Persino le cavie animali sono quasi sempre soggetti maschi. Insomma, esistono priorità implicite, scelte tacite che stabiliscono quali sofferenze meritino attenzione e quali possano restare nell’ombra. L’endometriosi è l’emblema di questa negligenza: in Italia, colpisce fino al 15 per cento delle donne in età fertile, ma riceve fondi irrisori, come denunciato più volte dalla Fondazione italiana endometriosi. Sono oltre tre milioni le diagnosi conclamate, ma la ricerca fatica a decollare. Diagnosi che stentano ad arrivare: il ritardo medio nel riconoscimento della malattia da parte dei medici italiani è di sette anni, durante i quali le pazienti vengono abbandonate al dolore.

 

Harvard Politics, rivista dell’omonima università, riporta che al 75,2 per cento delle pazienti è stata diagnosticata erroneamente un’altra malattia fisica e/o mentale prima di ricevere la diagnosi di endometriosi, con gravi conseguenze a lungo termine. E nel frattempo, il ministero dell’Economia e delle Finanze ha da poco bloccato un finanziamento di sei milioni per la prevenzione del tumore al seno. Le decisioni economiche definiscono il confine tra ciò che conta e ciò che può essere ignorato. Se un problema riceve fondi, diventa una priorità.
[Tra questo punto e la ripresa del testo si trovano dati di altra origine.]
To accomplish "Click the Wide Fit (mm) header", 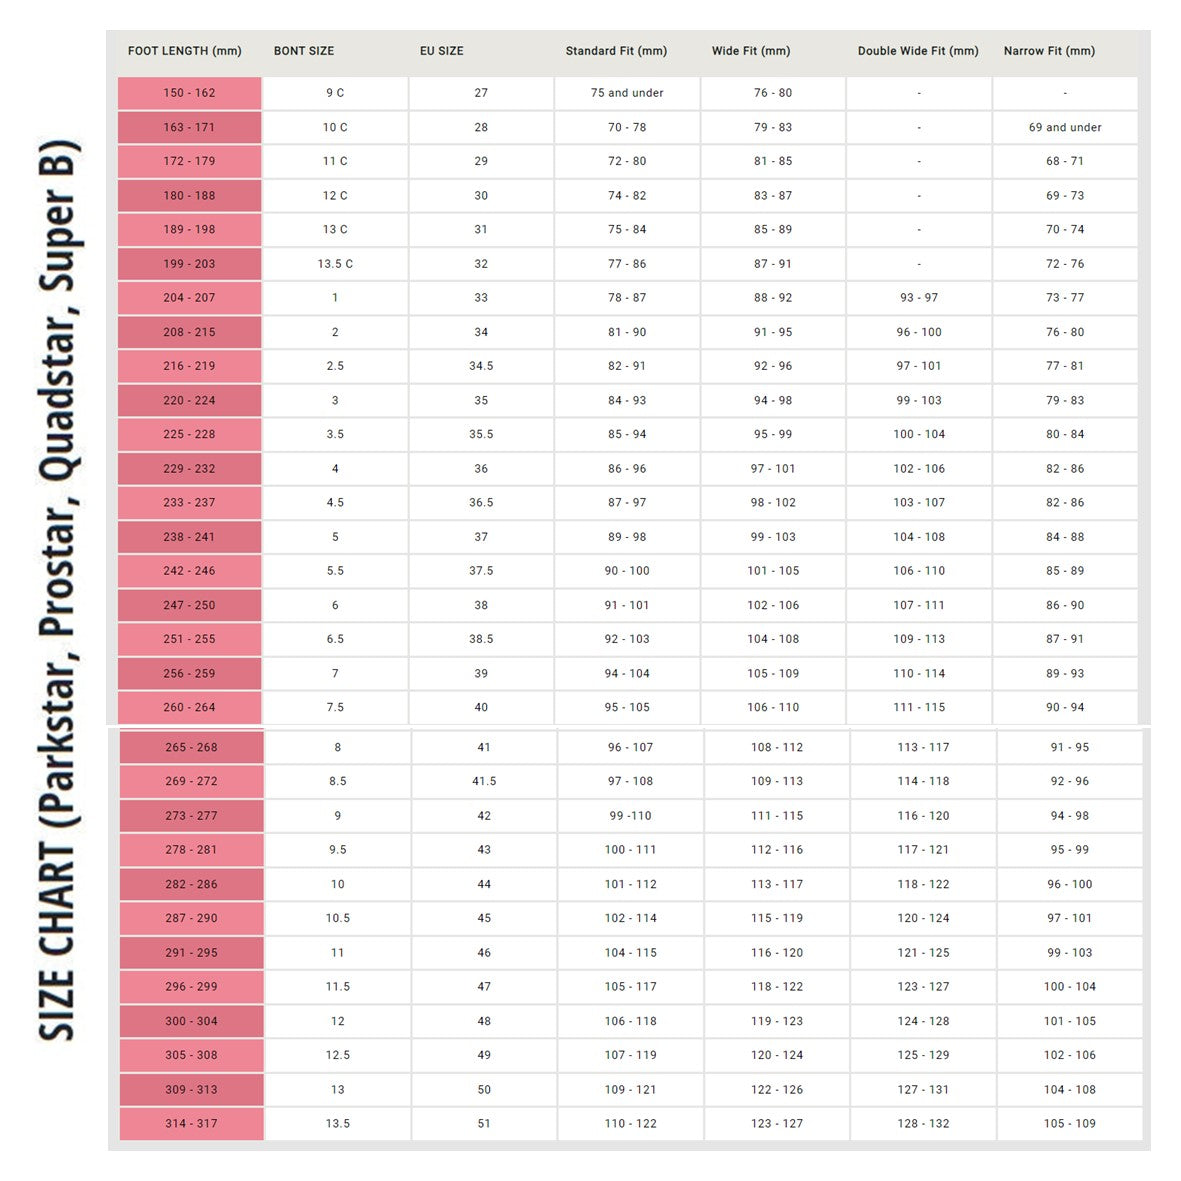I will point(751,51).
Se resta finanziariamente invisibile, si diluisce nell’indifferenza, indipendentemente dalla sua diffusione o gravità. Non si tratta di pretendere finanziamenti per tutto, ma di riconoscere che la medicina ha un problema strutturale di pregiudizio di genere. Che certe sofferenze meritano attenzione tanto quanto altre. Che la perdita dei capelli di un uomo non dovrebbe contare più del dolore cronico di milioni di donne.